03 Ocak 2024 Tarihinde yazıldı

Sinemada Senaryo Öncesi Metinler Çerçeve Metinler ve Bu Metinlerin Hukuki Koruma Altına Alınması

 

Av. Haluk İnanıcı 

Senaryo telif sözleşmeleri esnasında kısmen de olsa şahitlik ettiğim senaryo yazım süreçlerini gördüğümde hayrete düşmüştüm. Senaryo dediğin de bir metin, herhalde bir öykü gibi yazılıyor ya da bir öykü senaryoya dönüştürülüyor diye düşünürdüm. Oysa yönetmenin veya senaristin kafasında bir senaryo fikri bir gazete haberinden doğabileceği gibi bir romandan, hikayeden de doğabilirmiş ve o fikir bir kez ortaya çıktıktan sonra yazarının kafasını sürekli meşgul edecek bir süreç başlarmış. Bir film-senaryo ihtilafında; senaryonun gelişim aşamasında, 3-4 yıla yayılan bir süreçte 12 tane senaryo yazıldığını, metnin birden fazla yazarın, ekibin elinden geçtiğini öğrendiğimde nitelikli işlerin ortaya öyle kolaylıkla çıkmadığı gerçeğini de teyit etmiş oldum. Senaryo öncesinde ilk synopsis, tretman aşamaları düşünüldüğünde daha film çekimine başlanılmadan ne kadar zahmetli bir işe girişildiği anlaşılabilir.  

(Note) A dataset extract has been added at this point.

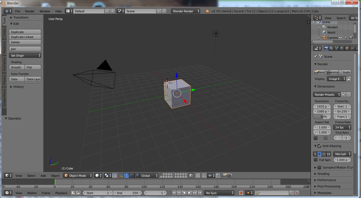Click the Duplicate Linked button
This screenshot has width=361, height=198.
click(25, 37)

Synopsis, Tretman, Senaryo 

Synopsis kaba olay örgüsünü ifade eden bir metin olduğu için genel kural olarak telif hakkı doğuran bir belge olarak görülmez. Ancak tretman senaryonun alt yapısını teşkil eden bir metin olarak eğer yazarın hususiyetini taşıyorsa eser sayılarak telif koruması altına girer. Bir diğer deyişle bir yazarın tretmanı oluşturduğunda onu çeşitli yöntemlerle koruma altına alması hem tretmanı hem de ileride çekilecek filmi koruma almış olacaktır. 

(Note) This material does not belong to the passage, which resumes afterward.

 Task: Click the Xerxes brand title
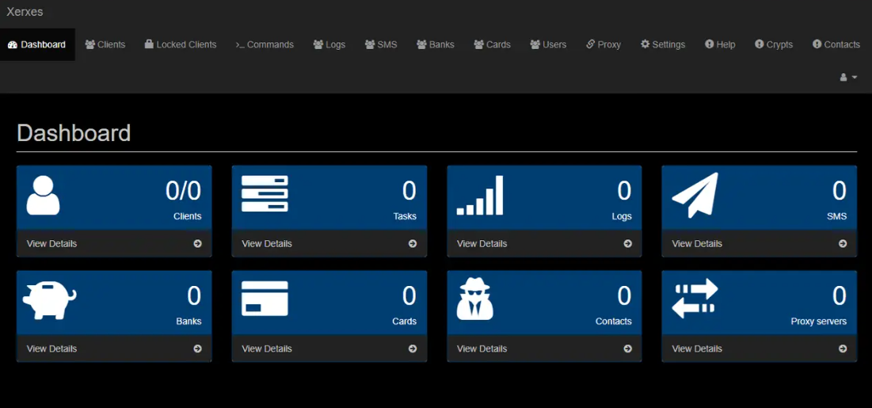[25, 12]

Senaryo çalışması tretman yazarı tarafından yapılabileceği gibi farklı yazarlar tarafından hatta bir senarist ekibi tarafından da yapılabilir. Bu durumda tretman hakkı ve senaryo hakları farklı kişilere ait olur. Bu nedenle yapımcılar tarafından tretman ve senaryo telif haklarının usulüne uygun sözleşmelerle ayrı ayrı devralınması gerekir. Örneğin tretman hazır olduğu için mali hak devir (tasarrufi), senaryo henüz hazır olmadığı için taahhüdimali hak sözleşmesi akdedilir. 

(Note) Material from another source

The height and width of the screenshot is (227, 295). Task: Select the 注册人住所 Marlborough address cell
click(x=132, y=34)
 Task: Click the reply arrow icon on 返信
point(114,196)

Dizi Film Çerçeve Metinleri 

Dizi film sektörünün gelişmesiyle birlikte film öncesi yeni metinler ortaya çıkmaya başladı. Dizi film projeleri maliyetli projeler oldukları için, kısa metinlerle veya farklı modellerle, televizyon kanalları ya da giderek yaygınlaşan çevrim içi film kanallar ikna edilmeye,kaynak/destek teminine çalışıldı. Bu model halen hızla devam ediyor. Bir yandan diğer yazımızda bahsettiğimiz opsiyon sözleşme modelleri diğer yandan dizi çerçeve metin modelleri de kullanılıyor. 

Genel Çerçeve Metin veya birkaç bölümün synopsis, tretman veya senaryosunun hazırlanması ve takdimi en çok kullanılan modeldir. Bir dizi film projesi çerçevesinde dizi filmin genel hikayesini, karakterlerini, bölüm akışlarını anlatan bir çerçeve metin hazırlanmaktadır. Telif hukukunun, sektörün yerleşmiş terimlerini kullanmadan yana olduğum için, ben buna dizi synopsisi, dizi tretmanı demeyi tercih ediyorum. Bu çerçeve metne birkaç bölümün tretmanı ya da senaryosu da eklenebiliyor. Böylece yapımcının veya film gösterim kanalının dizi hakkında fikir sahibi olması mümkün hale geliyor. Tabii telif hukukunu ilgilendiren bu kısımlar yanında projenin özelliğine göre dosyaya örneğin; başrol oyuncusu/ları, yönetmen, senarist, cast, müzik vb. dosyalar ya da onlarla yapılmış opsiyon sözleşmeleri eklenebiliyor.  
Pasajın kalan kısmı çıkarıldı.